Clearly this recipe is still a keeper!

1/4 cup warm water
1 packet active dry yeast
1 tbs sugar
1 tsp salt
1 1/4 cups milk
5 cups flour
1/4 cup shortening
3/4 cup sugar
2 eggs

brown sugar
Karo or pancake syrup
raisin and/or pecans

  Measure warm water into a cup and stir in yeast and 1 tbs sugar. Set aside until the yeast blooms and it becomes bubbly. Meanwhile, prepare the pans. Use 3 9" round or square pans, or you can also use a sheet pan. Butter them generously and pour in your syrup. Make the syrup about 1/8-1/4 inch deep over the bottom of the pans. Sprinkle in raisins and/or chopped pecans, if desired. Set pans aside.
 Now make the dough. Add salt to milk, and gently warm (either on the stove or in the microwave) just until it feels neither hot nor cold to a testing finger. Stir the yeast mixture, add it to the lukewarm milk, and gradually add 2 cups of the flour. Beat well. Cover bowl with plastic wrap and set aside in a warm place until it gets bubbly. (The inside of an unheated oven is a good place for this.) Meanwhile, beat shortening, 3/4 cup sugar, and eggs, until very creamy, light, and smooth. When the yeast mixture is bubbly, add the sugar-egg mixture a little at a time, beating well after each addition. When it is thoroughly blended, add the remaining 3 cups of flour. Don't beat hard, just begin adding a little at a time and mix well before adding the next. The dough will be quite sticky. Cover dough and let rise in a cozy place until double in size. Punch it down, and then turn it out onto a floured work surface, knead a time or two with floured hands then roll out to make a rectangle. Spread with softened butter, leaving a 1/2" edge around all sides. Sprinkle with brown sugar, cinnamon, and raisins and/or pecans, then drizzle a track of syrup along the whole thing.
 Beginning with the long side of the rectangle, roll up the dough jelly roll style, and press the outer edge firmly to keep in place. With a very sharp knife, cut off short lengths (1-2 inches) and place in prepared pans, barely touching each other. Cover and let rise until doubled again. Place pans in preheated 350ºF oven and bake 35-40 minutes or until beautifully browned. Turn out of pans immediately.

This dough is VERY sticky. RESIST the urge to keep adding more flour! If you happen to have a bench scraper, use it! It definitely turned out to be the most valued tool here.
If you need to, you can do the first half of this recipe the day before.

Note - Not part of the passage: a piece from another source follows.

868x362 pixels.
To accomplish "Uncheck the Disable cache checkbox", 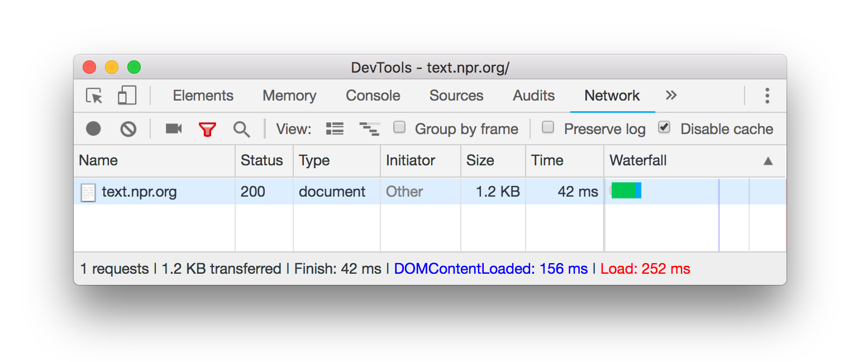I will 664,127.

I went as far as mixing up the dough and letting it double in size. Then I punched it down, placed it in a bowl, covered with plastic wrap, and left it in the fridge until the next morning. Then all I needed to do was to roll them out, let them rise again, and bake them. Every time you punch it down and let it rise again, the rise happens more quickly, so I think the last rise only took about 1/2 hour, as opposed to the first rise, which took about 2 hours.
Definitely do NOT wait to turn the buns out after they bake. The syrup will begin to set up like caramel and you'll never get the buns out of the pan. There's a reason they are also called STICKY buns!
Be VERY careful when turning out the buns after baking. That syrup is LAVA HOT. Be sure to use a plate or platter with extra room around the edges for the extra syrup. Then you can scoop up some of the extra syrup and drizzle it back over the top of the buns.
For more generous sized buns, cut them thicker, at least two inches wide.
I've made this with Karo syrup and pancake syrup. The pancake syrup wins. It just tastes better!